И улыбнулся, грустно и даже, кажется, виновато. Как будто я могу обидеться, что он не скачет вместе со мной, как с цепи сорвавшийся!
– Друг Сальери, – сказал я, обнимая его за плечи и раскрываясь, чтобы моя сила облила его целиком, – коль мысли черные к тебе придут – раскупори шампанского бутылку иль перечти «Женитьбу Фигаро».
– Лучше кагору, Мигель, – усмехнулся Джеффри.
Ему, как будто стало полегче, но все равно – грустно.
– Лучше кровушки, mon cher, – сказал я. – Дрейк Крыло Нетопыря выходит на тропу войны! Маэстро, туш!
Он рассмеялся, повернул меня к себе и поцеловал. Мне показался странным этот поцелуй – какой-то он был слишком человеческий на вкус, я бы сказал. И мне ни с того, ни с сего вдруг стало жаль Джеффри. Я обнял его за талию и вдруг понял, что он мне позволит все, что угодно, черт знает что, все, что я захочу – и никогда не рассердится, и не обидится, и не уйдет. Мы встретились взглядами на треть минуты – и я вошел в его сознание через глаза без малейшей заминки, как в теплую воду. И он был сплошная любовь и тревога – я никак не мог его успокоить.

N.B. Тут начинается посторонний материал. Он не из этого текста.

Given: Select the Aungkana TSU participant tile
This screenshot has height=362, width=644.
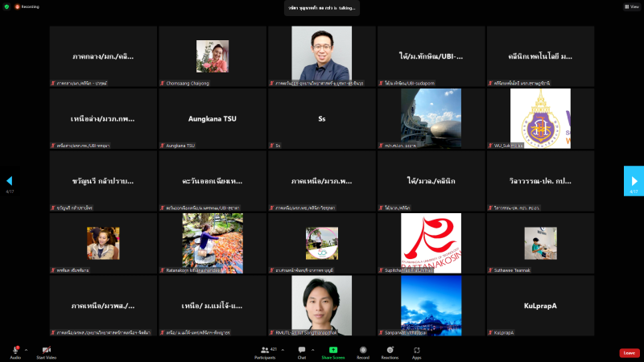Looking at the screenshot, I should pyautogui.click(x=213, y=118).
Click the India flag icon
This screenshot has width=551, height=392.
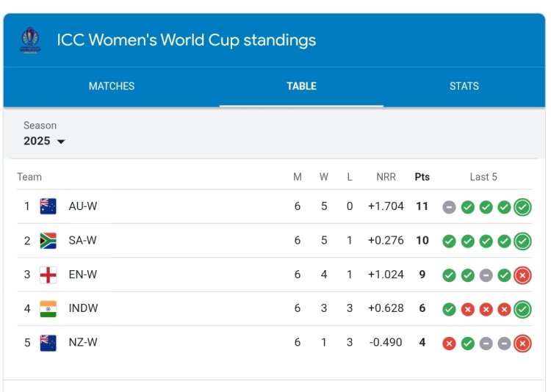coord(48,308)
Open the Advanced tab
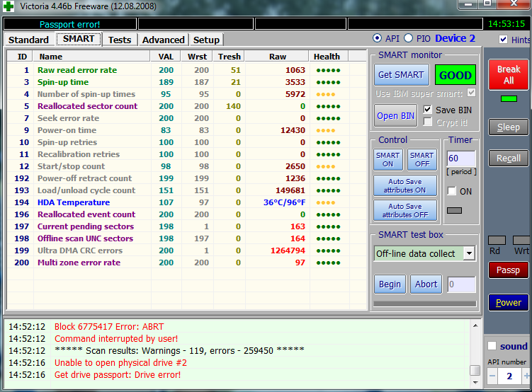 [163, 40]
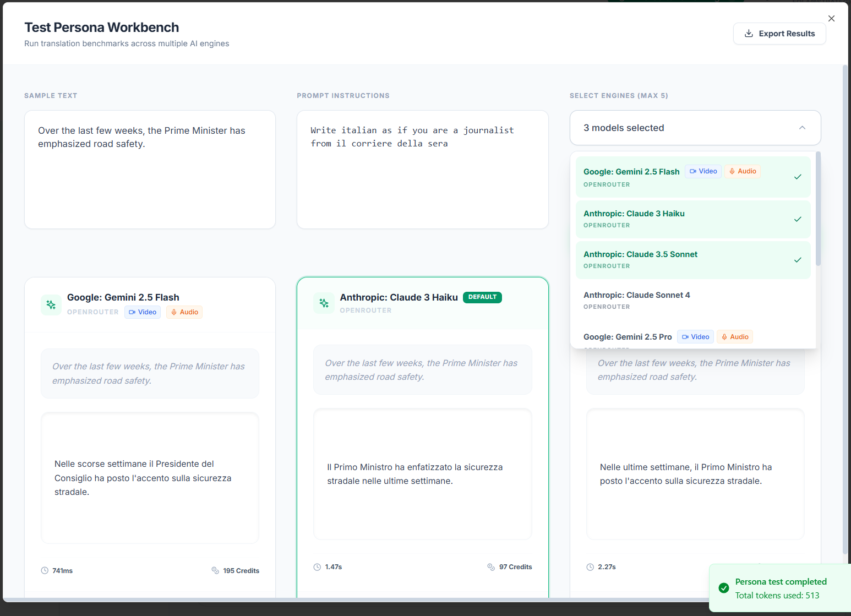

Я хотел что-то сказать или поцеловать его в ответ, но тут мы оба почуяли добычу, какую-то позднюю пташку, которая напраздновалась до состояния нестояния.
– Хлебнешь? – сказал я. – Может, полегчает?

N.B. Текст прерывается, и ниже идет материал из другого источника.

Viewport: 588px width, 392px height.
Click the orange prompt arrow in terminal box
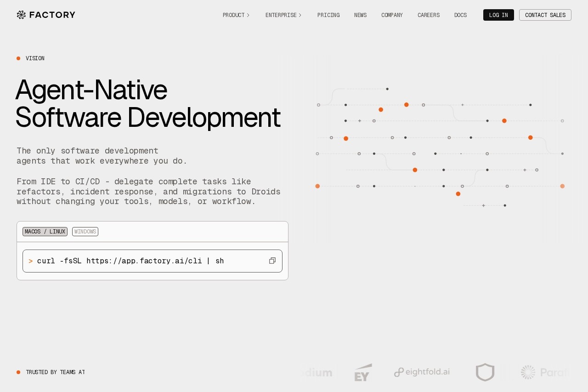point(30,261)
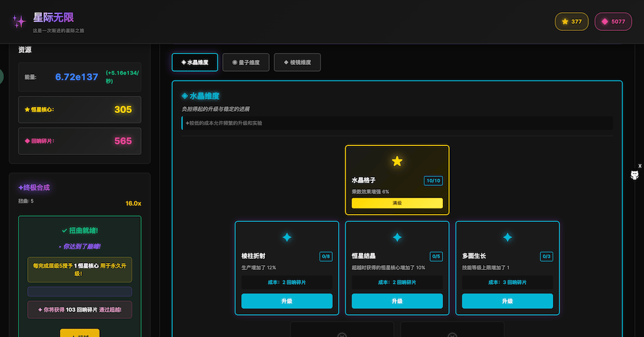Dismiss the cat widget with the small x
The width and height of the screenshot is (644, 337).
(639, 166)
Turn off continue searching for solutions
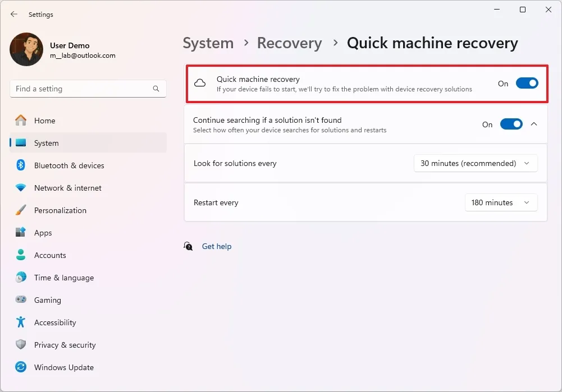 point(511,124)
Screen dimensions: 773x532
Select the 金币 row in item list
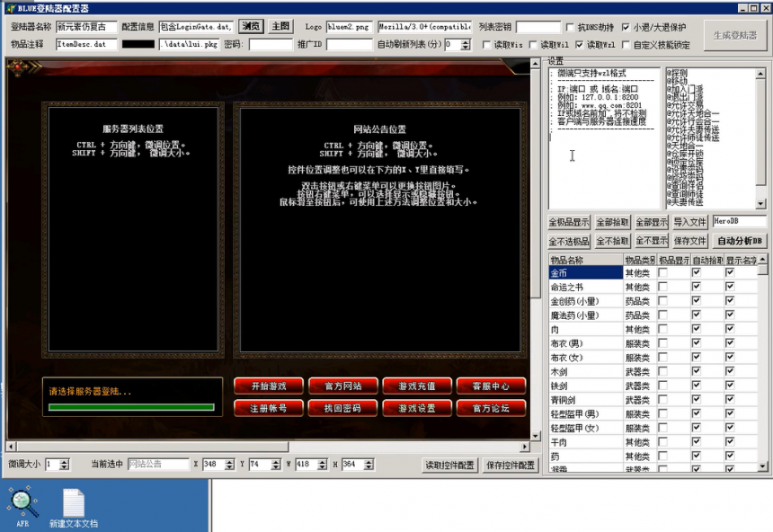point(584,272)
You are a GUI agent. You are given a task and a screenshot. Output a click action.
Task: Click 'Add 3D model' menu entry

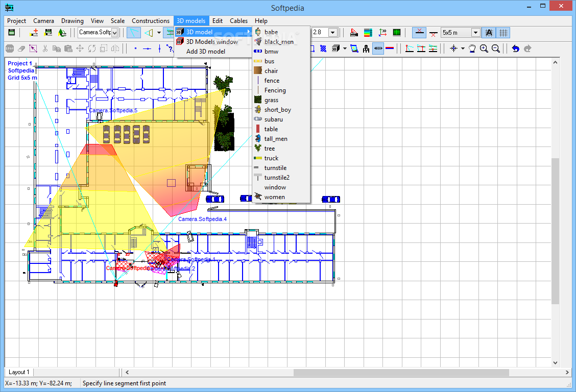pyautogui.click(x=205, y=51)

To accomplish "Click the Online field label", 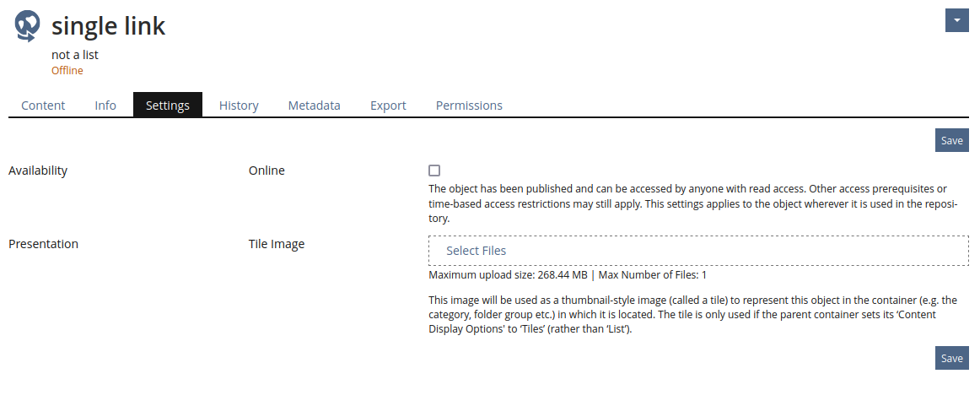I will pyautogui.click(x=267, y=171).
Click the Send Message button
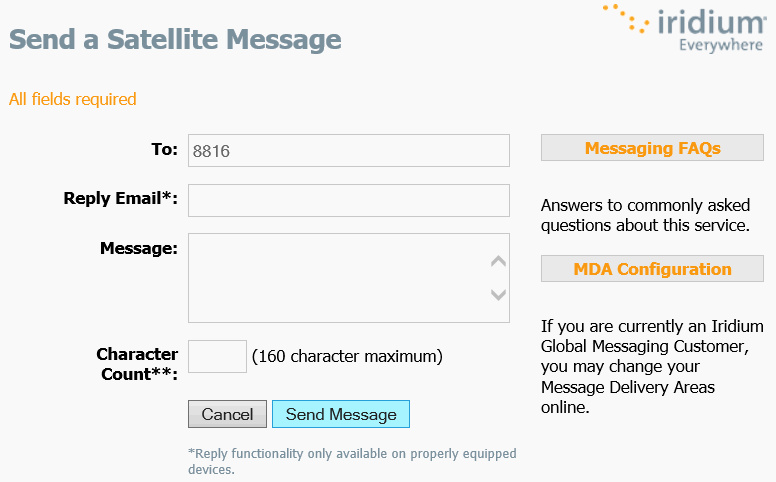Viewport: 776px width, 482px height. coord(341,414)
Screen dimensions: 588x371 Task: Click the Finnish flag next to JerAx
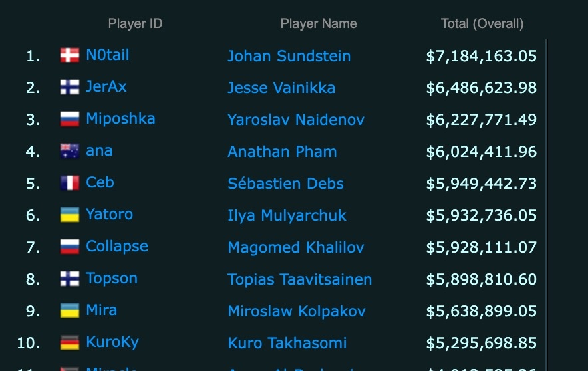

– Ну ладно, – ответил Джеффри как-то нерешительно и отпустил меня. Неловко и неохотно. – Ты же голоден, Мигель?
– Жутко! – сказал я и рассмеялся. – Давай, шевелись, а то антилопа убежит.
На сей раз мы не вступали с живой ни в какие разговоры. Просто подошли сзади и с боков, взяли ее под руки и поцеловали в шею. А когда она кончилась и упала в снег, я почувствовал на себе взгляд.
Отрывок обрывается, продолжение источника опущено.